Given information:

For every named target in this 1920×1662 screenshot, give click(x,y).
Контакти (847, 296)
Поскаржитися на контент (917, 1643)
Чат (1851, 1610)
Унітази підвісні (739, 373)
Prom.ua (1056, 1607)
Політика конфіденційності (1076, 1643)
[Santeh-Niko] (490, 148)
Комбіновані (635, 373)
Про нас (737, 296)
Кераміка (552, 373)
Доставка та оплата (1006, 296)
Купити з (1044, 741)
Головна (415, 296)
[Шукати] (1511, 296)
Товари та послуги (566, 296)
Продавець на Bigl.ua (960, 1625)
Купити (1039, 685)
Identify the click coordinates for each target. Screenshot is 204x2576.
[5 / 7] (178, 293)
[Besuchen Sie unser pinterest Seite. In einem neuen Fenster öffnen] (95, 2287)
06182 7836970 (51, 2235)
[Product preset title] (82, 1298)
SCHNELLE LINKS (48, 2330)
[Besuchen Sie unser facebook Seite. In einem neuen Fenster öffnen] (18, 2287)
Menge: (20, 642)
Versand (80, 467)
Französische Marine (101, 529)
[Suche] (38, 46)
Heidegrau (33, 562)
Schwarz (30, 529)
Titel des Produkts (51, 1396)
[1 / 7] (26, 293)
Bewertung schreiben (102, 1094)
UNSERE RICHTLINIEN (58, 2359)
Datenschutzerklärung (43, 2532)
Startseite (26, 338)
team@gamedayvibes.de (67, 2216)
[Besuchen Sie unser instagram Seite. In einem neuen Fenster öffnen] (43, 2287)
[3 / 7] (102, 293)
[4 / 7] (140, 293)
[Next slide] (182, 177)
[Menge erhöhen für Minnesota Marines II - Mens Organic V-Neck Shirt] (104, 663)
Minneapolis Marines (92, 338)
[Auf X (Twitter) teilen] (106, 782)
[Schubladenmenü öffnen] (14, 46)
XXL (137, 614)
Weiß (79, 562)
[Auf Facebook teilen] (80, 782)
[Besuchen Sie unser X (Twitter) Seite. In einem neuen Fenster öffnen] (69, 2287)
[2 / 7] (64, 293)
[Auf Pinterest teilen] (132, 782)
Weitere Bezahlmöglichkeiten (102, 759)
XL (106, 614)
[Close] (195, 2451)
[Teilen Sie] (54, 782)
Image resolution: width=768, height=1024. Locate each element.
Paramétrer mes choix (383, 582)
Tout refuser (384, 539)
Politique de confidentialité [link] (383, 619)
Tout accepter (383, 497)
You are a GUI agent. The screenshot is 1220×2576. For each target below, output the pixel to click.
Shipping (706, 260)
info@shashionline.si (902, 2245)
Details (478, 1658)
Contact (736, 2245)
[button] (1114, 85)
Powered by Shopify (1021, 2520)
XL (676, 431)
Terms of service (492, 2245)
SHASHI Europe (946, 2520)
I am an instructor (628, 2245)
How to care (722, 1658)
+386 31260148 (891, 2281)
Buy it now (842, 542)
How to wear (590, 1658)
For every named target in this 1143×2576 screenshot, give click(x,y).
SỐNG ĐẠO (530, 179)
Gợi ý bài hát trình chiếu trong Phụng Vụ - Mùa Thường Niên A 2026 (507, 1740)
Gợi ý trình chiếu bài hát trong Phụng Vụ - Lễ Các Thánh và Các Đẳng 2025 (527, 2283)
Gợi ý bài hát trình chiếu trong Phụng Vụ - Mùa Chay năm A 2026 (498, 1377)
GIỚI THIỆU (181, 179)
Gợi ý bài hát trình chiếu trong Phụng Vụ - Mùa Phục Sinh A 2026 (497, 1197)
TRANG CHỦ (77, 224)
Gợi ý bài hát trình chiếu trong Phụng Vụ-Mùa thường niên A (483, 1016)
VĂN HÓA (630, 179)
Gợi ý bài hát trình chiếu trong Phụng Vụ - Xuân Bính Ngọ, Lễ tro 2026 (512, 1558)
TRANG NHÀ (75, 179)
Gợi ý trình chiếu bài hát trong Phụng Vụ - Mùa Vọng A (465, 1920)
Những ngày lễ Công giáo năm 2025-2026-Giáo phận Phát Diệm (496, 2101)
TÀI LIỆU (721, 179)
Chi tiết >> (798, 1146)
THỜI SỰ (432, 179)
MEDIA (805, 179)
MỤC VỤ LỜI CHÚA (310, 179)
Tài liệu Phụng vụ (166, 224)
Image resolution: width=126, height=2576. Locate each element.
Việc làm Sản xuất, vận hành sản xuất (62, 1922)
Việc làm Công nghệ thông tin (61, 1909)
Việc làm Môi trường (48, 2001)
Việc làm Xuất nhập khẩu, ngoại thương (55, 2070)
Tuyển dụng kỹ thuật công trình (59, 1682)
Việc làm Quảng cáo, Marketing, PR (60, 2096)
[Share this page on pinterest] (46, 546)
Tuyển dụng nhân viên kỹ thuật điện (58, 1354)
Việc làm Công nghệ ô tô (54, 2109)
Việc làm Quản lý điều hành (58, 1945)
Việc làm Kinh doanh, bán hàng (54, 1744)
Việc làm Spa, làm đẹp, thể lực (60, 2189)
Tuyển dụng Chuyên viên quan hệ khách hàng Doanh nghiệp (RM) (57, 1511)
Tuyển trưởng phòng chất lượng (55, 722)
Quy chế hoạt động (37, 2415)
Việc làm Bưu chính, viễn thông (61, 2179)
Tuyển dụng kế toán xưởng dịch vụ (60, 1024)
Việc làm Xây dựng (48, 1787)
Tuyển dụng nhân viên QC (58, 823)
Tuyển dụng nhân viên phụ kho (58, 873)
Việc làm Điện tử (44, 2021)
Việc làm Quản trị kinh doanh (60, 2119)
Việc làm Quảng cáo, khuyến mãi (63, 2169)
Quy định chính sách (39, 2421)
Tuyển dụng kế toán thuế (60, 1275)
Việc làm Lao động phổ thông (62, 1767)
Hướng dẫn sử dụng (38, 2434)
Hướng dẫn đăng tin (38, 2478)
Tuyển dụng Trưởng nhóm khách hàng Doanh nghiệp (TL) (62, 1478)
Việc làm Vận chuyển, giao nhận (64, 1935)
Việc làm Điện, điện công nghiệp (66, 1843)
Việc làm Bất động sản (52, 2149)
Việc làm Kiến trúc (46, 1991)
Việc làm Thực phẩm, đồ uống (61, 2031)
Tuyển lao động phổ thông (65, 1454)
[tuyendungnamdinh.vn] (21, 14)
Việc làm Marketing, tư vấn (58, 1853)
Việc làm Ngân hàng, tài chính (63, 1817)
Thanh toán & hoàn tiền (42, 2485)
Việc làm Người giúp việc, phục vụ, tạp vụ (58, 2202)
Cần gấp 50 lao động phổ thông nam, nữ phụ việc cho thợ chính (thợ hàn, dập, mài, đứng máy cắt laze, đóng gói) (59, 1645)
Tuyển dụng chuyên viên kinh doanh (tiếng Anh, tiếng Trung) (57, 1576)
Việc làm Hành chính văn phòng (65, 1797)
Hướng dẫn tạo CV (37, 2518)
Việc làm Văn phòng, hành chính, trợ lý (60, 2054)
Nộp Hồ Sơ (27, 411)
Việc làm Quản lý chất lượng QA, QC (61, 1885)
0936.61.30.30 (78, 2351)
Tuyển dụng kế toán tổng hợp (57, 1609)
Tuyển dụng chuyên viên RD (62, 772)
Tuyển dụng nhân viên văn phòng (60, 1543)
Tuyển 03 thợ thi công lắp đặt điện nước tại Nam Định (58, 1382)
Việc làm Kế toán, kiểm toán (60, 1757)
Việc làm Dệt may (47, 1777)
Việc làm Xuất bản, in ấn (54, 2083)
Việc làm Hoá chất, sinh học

Work request:
Among the entries above, say how many lines hold the word "Menge". No other words belong in the answer.

Written response:
2